The qx64-mlx quantization
This is a formula I use for Qwens, mostly MoEs but it showed to work on dense models as well. I did not know whether it will work for Apertus, and probably could get mixed results(running integration tests now). The formula uses mixed precision layers, and is basically a 4bit quant with 6bit paths for attention and context(Deckard)
I shared it because I found it to be apt in coding in Janet, and once it gets going, it develops an appetite for coding.
Interesting model
thanks!
there are already a few other quantized versions for MLX here, i tried the 4bit and 8bit and works quite well: https://huggingface.co/models?search=apertus%20mlx
looking forward to try yours also. did you do yours for the 70B or 8B, and is there a link also?

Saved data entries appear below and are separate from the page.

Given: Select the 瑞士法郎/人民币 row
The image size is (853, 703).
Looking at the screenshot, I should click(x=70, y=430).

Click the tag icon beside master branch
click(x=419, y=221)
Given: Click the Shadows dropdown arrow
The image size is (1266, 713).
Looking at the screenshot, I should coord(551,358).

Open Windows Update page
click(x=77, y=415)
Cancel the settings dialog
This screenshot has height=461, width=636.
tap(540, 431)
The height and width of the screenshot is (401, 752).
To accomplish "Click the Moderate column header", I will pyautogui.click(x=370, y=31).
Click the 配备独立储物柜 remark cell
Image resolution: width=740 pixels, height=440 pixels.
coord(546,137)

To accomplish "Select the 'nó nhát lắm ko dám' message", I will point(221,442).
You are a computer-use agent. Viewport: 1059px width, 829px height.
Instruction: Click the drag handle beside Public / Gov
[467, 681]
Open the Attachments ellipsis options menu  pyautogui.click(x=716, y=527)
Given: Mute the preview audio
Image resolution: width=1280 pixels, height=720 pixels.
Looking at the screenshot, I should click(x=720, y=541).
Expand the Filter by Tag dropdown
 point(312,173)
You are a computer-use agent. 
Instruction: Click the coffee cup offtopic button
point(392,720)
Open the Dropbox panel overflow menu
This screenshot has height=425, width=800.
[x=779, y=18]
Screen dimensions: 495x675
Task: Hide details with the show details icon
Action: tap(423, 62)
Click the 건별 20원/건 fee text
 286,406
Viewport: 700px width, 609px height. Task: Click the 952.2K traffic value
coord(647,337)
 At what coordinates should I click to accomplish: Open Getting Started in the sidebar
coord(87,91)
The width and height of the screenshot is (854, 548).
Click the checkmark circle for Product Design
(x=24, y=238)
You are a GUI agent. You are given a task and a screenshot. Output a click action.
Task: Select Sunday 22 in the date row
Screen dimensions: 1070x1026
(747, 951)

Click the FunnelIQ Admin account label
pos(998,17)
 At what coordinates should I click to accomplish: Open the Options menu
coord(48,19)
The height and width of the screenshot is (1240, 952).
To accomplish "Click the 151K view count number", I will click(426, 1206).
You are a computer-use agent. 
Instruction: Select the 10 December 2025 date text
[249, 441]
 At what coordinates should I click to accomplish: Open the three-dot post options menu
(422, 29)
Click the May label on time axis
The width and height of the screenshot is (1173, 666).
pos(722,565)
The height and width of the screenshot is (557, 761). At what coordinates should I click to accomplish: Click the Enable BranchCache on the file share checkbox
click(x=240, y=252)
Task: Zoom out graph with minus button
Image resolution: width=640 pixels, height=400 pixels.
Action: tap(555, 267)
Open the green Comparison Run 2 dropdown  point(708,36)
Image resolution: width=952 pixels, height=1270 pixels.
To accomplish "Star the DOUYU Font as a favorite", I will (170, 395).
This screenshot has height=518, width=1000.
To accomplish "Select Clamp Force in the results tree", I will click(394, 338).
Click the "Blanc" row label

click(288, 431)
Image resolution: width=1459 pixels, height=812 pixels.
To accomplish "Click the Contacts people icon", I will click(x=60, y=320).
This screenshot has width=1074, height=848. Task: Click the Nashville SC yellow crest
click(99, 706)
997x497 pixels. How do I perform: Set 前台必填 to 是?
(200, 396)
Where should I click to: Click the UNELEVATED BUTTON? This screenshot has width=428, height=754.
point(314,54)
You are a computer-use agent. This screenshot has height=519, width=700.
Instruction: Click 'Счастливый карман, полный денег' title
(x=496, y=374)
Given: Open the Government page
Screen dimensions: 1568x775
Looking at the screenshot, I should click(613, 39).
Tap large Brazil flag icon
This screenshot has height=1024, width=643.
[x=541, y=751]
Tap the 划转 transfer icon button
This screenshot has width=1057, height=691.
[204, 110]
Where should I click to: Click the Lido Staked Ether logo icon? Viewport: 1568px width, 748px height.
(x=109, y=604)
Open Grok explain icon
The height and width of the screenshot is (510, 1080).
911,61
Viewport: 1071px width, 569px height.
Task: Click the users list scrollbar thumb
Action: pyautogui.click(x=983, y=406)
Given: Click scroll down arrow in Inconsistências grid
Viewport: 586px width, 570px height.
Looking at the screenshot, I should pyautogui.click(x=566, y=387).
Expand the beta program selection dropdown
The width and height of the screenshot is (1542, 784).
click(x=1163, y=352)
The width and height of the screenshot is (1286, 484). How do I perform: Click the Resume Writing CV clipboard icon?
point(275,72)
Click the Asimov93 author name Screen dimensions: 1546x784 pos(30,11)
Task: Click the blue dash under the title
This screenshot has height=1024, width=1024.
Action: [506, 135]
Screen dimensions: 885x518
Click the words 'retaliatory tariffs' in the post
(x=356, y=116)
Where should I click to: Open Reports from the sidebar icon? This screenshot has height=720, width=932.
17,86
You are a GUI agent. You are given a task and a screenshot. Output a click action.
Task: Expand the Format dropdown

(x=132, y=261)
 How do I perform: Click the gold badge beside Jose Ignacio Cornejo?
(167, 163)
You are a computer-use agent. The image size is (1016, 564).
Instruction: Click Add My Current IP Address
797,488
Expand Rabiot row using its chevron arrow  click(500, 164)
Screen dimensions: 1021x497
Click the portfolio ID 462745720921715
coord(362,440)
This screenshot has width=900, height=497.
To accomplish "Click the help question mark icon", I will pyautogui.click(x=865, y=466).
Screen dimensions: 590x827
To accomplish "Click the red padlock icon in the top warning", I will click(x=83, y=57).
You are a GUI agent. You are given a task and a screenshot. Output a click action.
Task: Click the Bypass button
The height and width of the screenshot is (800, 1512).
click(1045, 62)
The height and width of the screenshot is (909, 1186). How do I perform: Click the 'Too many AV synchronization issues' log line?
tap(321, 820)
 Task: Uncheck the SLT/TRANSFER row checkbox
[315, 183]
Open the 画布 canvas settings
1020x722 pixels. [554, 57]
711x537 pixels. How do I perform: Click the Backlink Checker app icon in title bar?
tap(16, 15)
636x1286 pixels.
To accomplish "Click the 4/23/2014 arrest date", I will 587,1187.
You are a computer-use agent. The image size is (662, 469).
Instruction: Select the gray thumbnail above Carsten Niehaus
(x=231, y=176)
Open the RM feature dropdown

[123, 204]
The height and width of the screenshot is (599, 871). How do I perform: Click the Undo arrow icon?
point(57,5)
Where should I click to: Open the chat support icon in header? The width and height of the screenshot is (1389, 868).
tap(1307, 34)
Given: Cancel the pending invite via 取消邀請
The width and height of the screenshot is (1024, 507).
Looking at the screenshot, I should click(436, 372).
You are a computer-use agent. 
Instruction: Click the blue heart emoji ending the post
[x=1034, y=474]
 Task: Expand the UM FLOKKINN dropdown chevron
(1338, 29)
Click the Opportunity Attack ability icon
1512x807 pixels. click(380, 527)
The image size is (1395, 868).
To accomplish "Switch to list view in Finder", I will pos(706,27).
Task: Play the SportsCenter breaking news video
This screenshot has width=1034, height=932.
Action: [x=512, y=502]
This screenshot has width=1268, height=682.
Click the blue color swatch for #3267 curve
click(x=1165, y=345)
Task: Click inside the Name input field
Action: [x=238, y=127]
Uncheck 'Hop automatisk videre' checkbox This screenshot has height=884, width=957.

To be honest I did not know whether to upload the 8B after trying it first time. It is quite different from interaction with a similar model from Qwen. After trying the settings on the 8B model I found that TopK around 20 makes it a bit more fluent. The default settings in LMStudio are not helping.
I am uploading now the nightmedia/Apertus-8B-Instruct-2509-qx86-mlx
Similar formula, more bits. Small models lose a lot more at quantization. I tried even mxfp4, works eh-ok on the 70B, not so much on the 8B.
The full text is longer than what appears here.